■ SUPPLIED TEXT ■
════════

During the trauma of 1968-1970, the events in Derry, Burntollet and Dungannon had been given a new dimension for all of us. Television was the new phenomenon and it brought what was happening – in many cases live – straight into the sitting rooms of the people of Northern Ireland. However, it was not just the TV footage of the events that came into the home; it brought new faces, new voices and new attitudes into the lives of people hungry for knowledge of what was happening in our convoluted society.
John Hume was one of those new faces who came into our homes. Long before I met him in person, he had been in my sitting room many, many times, as he risked his life as he led his colleagues in the Civil Rights marches. It was then I saw for the first time his raw courage as he faced a troop of bloodthirsty Paras on Magilligan Strand and declaimed, "You may govern us, but you do not have our consent!"
It was that image of him in that confrontation, as he threw caution to the wind and challenged not just the Parachute Regiment, but also some of the marchers who were angry to the point of recklessness. John, as I came to know very well, was the voice of calm as he stood on Magilligan Strand, just as he was so often in moments of political chaos. During that dangerous and uncertain period, he had a tinge of a cleric about him which came, perhaps, from that stoicism which made him a man apart in all circumstances – be it during a riot on the streets of Derry or in a crucial meeting in the White House.

════════

■ INFORMATION PROVIDED ■
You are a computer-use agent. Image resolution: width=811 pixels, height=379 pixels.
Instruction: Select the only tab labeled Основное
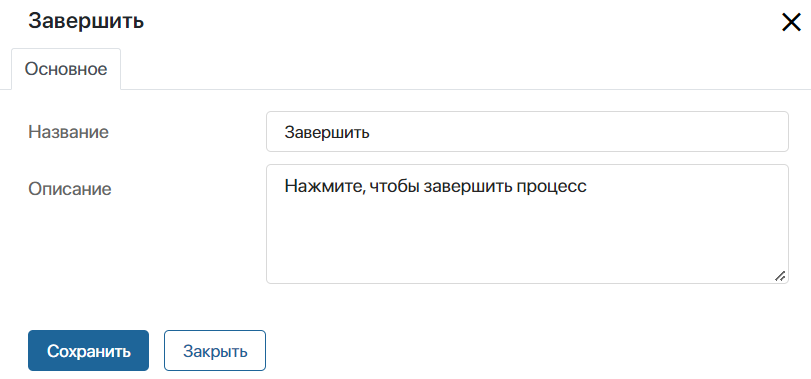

════════

■ WHAT TO DO ■
From the text about John Hume, extract word for word the passage from "It was that" to "the White House.".

■ FULL RESPONSE ■
It was that image of him in that confrontation, as he threw caution to the wind and challenged not just the Parachute Regiment, but also some of the marchers who were angry to the point of recklessness. John, as I came to know very well, was the voice of calm as he stood on Magilligan Strand, just as he was so often in moments of political chaos. During that dangerous and uncertain period, he had a tinge of a cleric about him which came, perhaps, from that stoicism which made him a man apart in all circumstances – be it during a riot on the streets of Derry or in a crucial meeting in the White House.